September 5, 2014

ObamaCare’s Rehearing Aid

Reid’s Senate “nuclear option” paid off with an en banc rehearing of an ObamaCare case.

The Master of Disaster in the Senate, Harry Reid (D-NV), is surely reveling in the retrospective of his underhanded-yet-timely use of the so-called “nuclear option” on Senate confirmations of judicial appointees. We detailed this blatant power-at-all-costs move by the Democrats back in November. Even then, everyone knew Reid’s motive: Provide a way for Barack Obama to pack the nation’s second most powerful court, the U.S. Court of Appeals for the DC Circuit that will hear most challenges to ObamaCare.

Thursday, that newly packed court bore its first fruit for the not-so-good senator in deciding to rehear Halbig v. Burwell. That was a July decision from a three-judge panel of the court’s members that ruled the plain language of the Patient Protection and Affordable Care Act (a.k.a. “ObamaCare”) essentially kills the end-run the Obama administration had hoped to pull on the execution of its own law. Team Tyranny would have cut all states out of the decision loop for implementing ObamaCare and circumvented defensive actions by 36 states that lawfully (under the statute) refused to establish the administrative frameworks for ObamaCare’s egregious wealth transfer scheme. We described that end run attempt over a month ago and predicted yet another soon to come: “We should expect the next move to be to ask for an en banc ruling (i.e., a ruling from the entire [packed] DC court) to overturn the three-judge ruling.” Sure enough, that was the next move of this lawless White House. They requested – and were granted – the rehearing.

Never mind that an en banc review by the DC Circuit is an extreme rarity, or that no real basis for the rehearing was offered beyond the case being “very important,” or that panel member Judge Harry Edwards had strongly advocated up until this point against en banc rehearings because of their substantial draw on court resources and potentially divisive impact among the court’s members. This would be the same Judge Edwards who spewed vitriol at plaintiffs’ counsel during oral arguments, angry that they were trying to “gut the statute,” and who openly questioned the plaintiffs’ motives in his dissenting opinion.

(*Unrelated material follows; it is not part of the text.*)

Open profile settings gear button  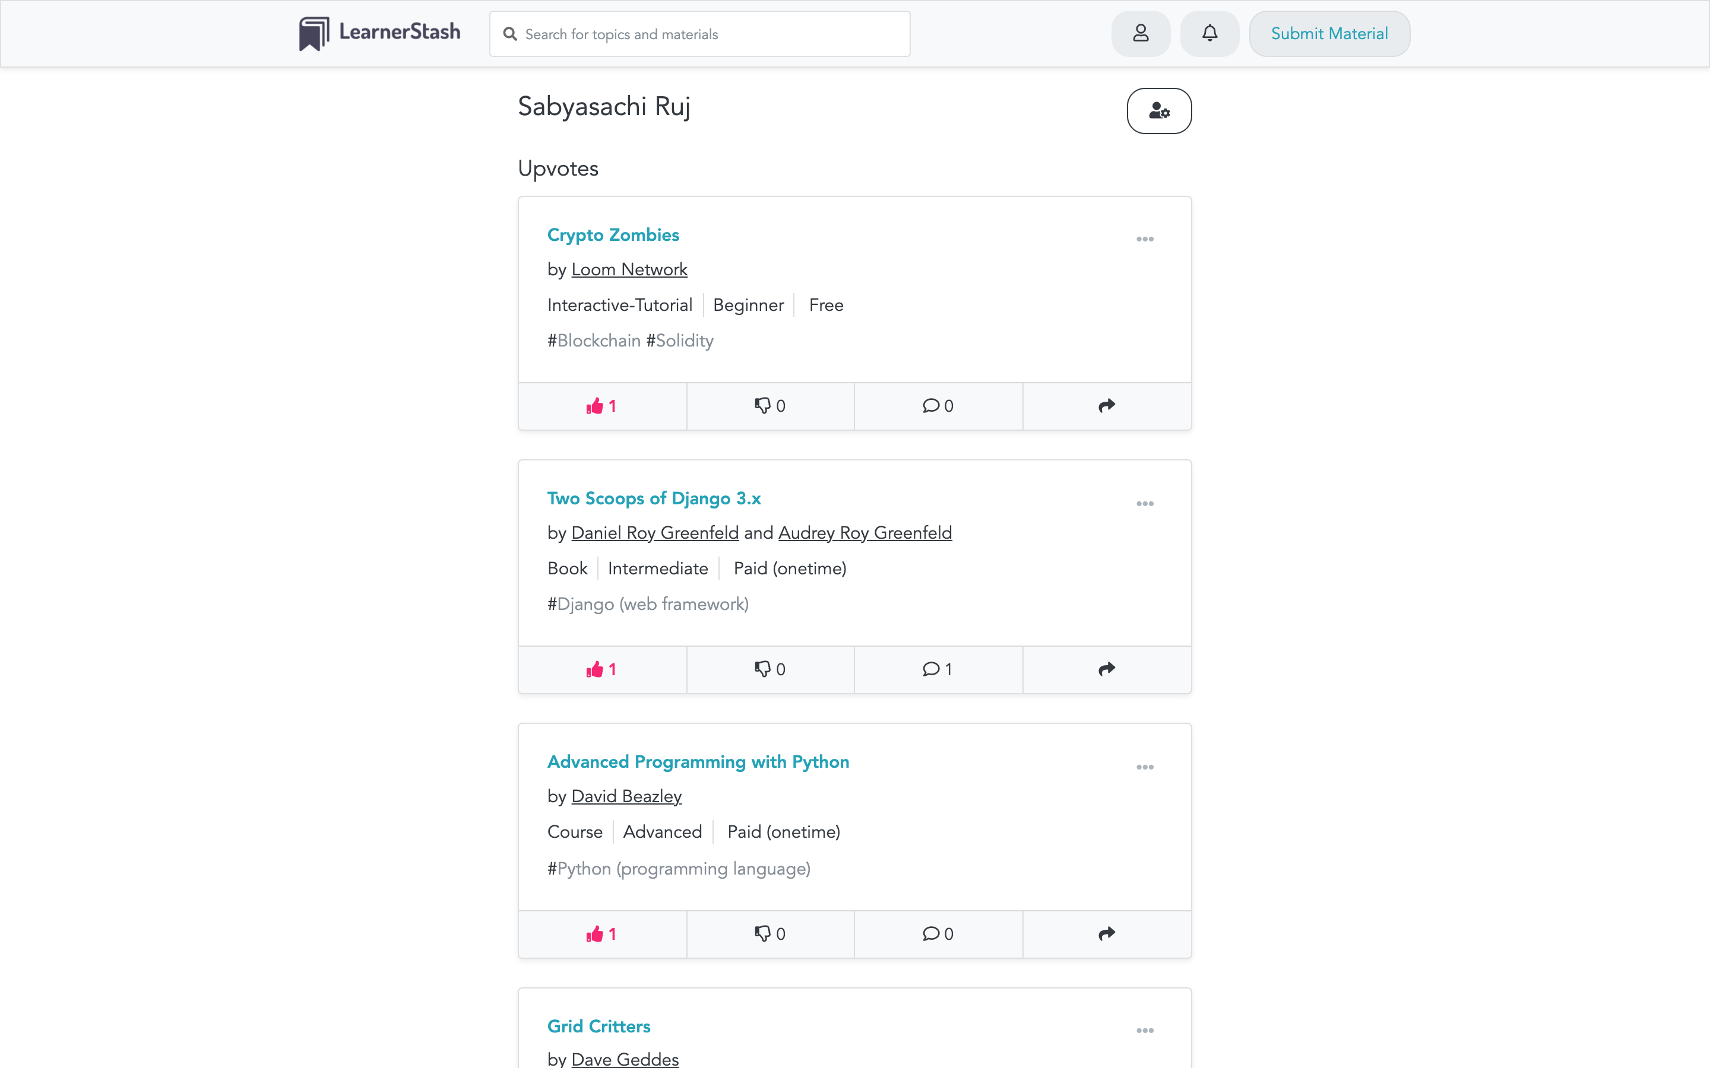pyautogui.click(x=1159, y=111)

Both moves were – well, let’s just say highly unusual for a sitting circuit court judge, and we’ll leave it at that. In any case, none of these facts apparently mattered: The decision will be reheard by the full 13-member court.

No, what really mattered on the rehearing decision was that Reid’s House-of-Cards-like behavior back in November changed the basic makeup of the DC Circuit with the addition of three Democrat appointees, so that it’s now composed of five Republican appointees and eight Democrat ones. Clearly, the Obama administration hopes to thwart – through lower, less-visible, more politically malleable courts like that of the DC Circuit – attempts to bring substantive issues underlying Halbig and related cases to review by the U.S. Supreme Court.

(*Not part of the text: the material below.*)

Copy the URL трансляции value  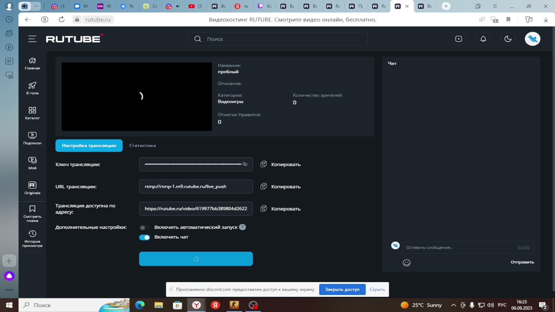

Ultimately, we believe the ObamaCare dike has too many holes in it to hold up in the long term. The statists in the White House believe this, too, whether or not they admit it. That’s why they’re bent on stalling in the interim, in hopes that – like the welfare gravy train of LBJ’s “Great Society” – the intoxicating impact of “free-money” subsidies from the federal government will begin to move public opinion and render the question of the lawfulness of ObamaCare irrelevant.